Lettre du Dircaba ECOFIN du chef de l'État, André Wameso Lettre du Dircaba ECOFIN du chef de l'État, André Wameso (Suite)

Le Conservateur de Kasavubu limogé

Les Nzimbi, refusant de lâcher le morceau malgré l'annulation de Muloki, ont fait entrer Modeste Bahati Lukwebo dans le deal. Confiant à sa puissance et influence politiques et à ses accointances avec le Chef de l'Etat, Bahati, gonflé à bloc, a fait le bad boy quitte à s'offrir la concession querellée.

A défaut d'exercer son influence sur le ministre des Affaires foncières, issu des rangs de l'UNC, parti de Vital Kamerhe avec qui Bahati se dispute leadership dans le Sud-Kivu, le Speaker du Sénat a concentré toute son attention sur le Conservateur de Kasavubu.

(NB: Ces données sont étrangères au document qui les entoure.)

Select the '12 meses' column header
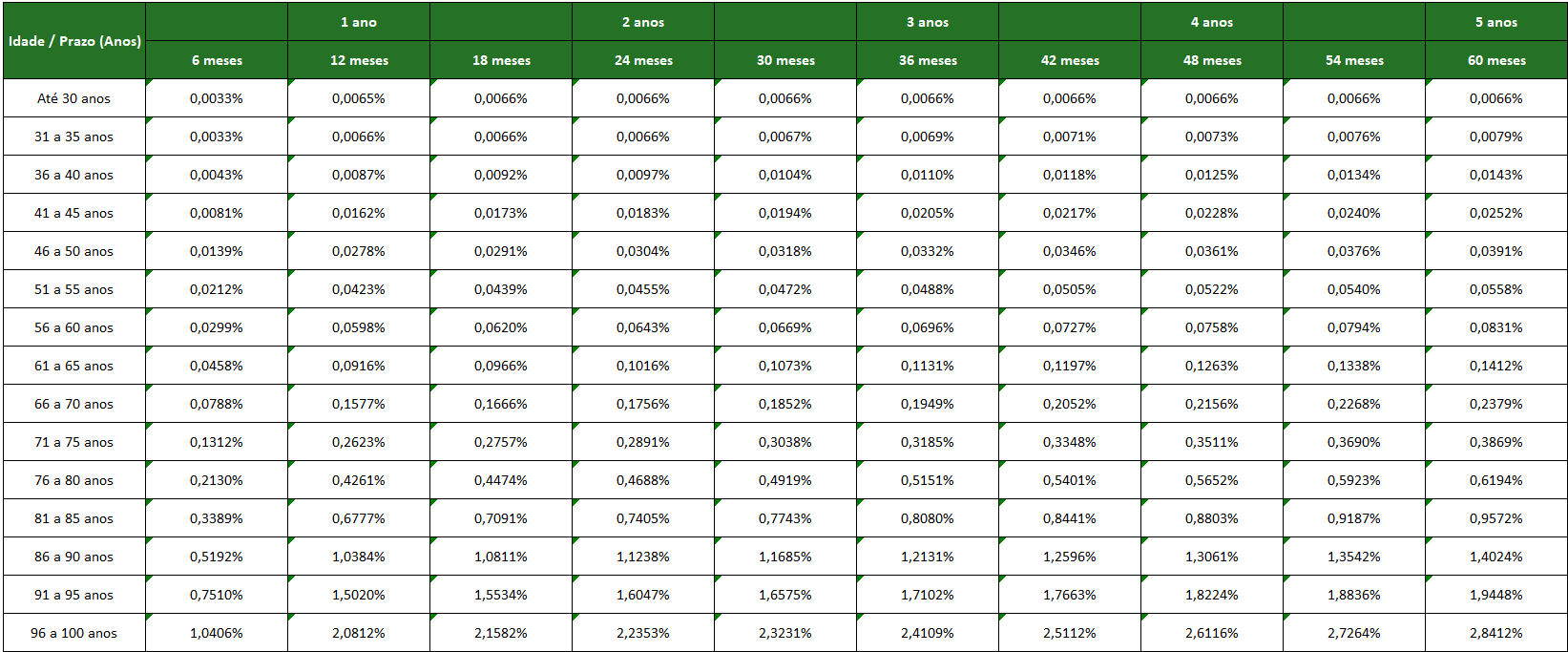 pos(359,60)
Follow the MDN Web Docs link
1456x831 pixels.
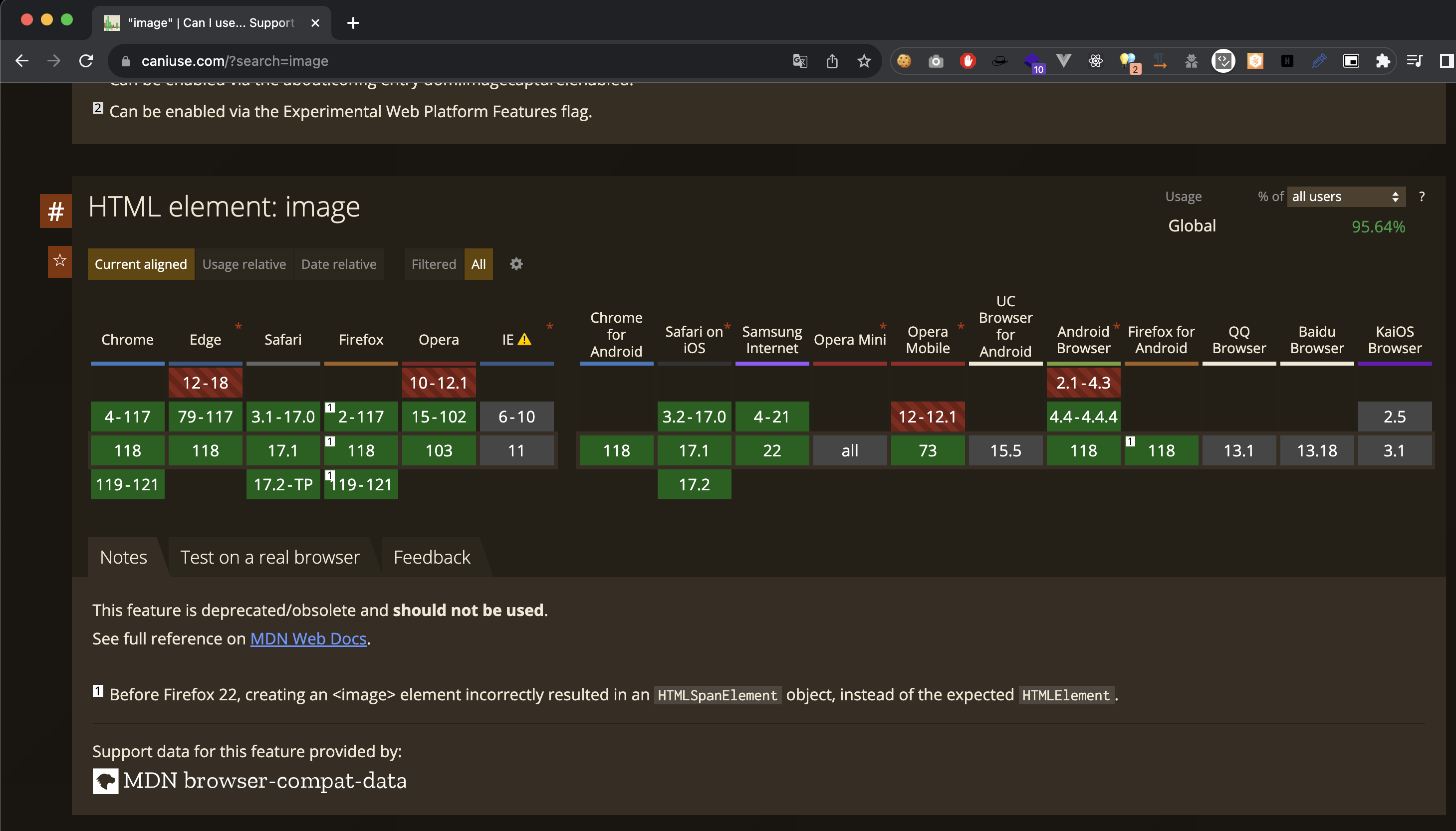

Sur lui, il a exercé une telle pression qui a fini par payer. Depuis le 3 juin dernier, le leader de l'AFDC est en possession d'un certificat d'enregistrement illégalement établi. Aussitôt alerté, Molendo Sakombi, selon des fins limiers dans son cabinet, a fait révoquer le Conservateur de Kasavubu.

 

Pendant ce temps, l'ECC a prévu d'attaquer Bahati en justice pour spoliation de son bien. Jusqu'au moment où nous couchons ces quelques lignes, l'ECC est en phase de réunir tous les documents nécessaires pour faire enrôler le dossier d'annulation du certificat d'enregistrement établi en faveur de Modeste Bahati. Affaire à suivre.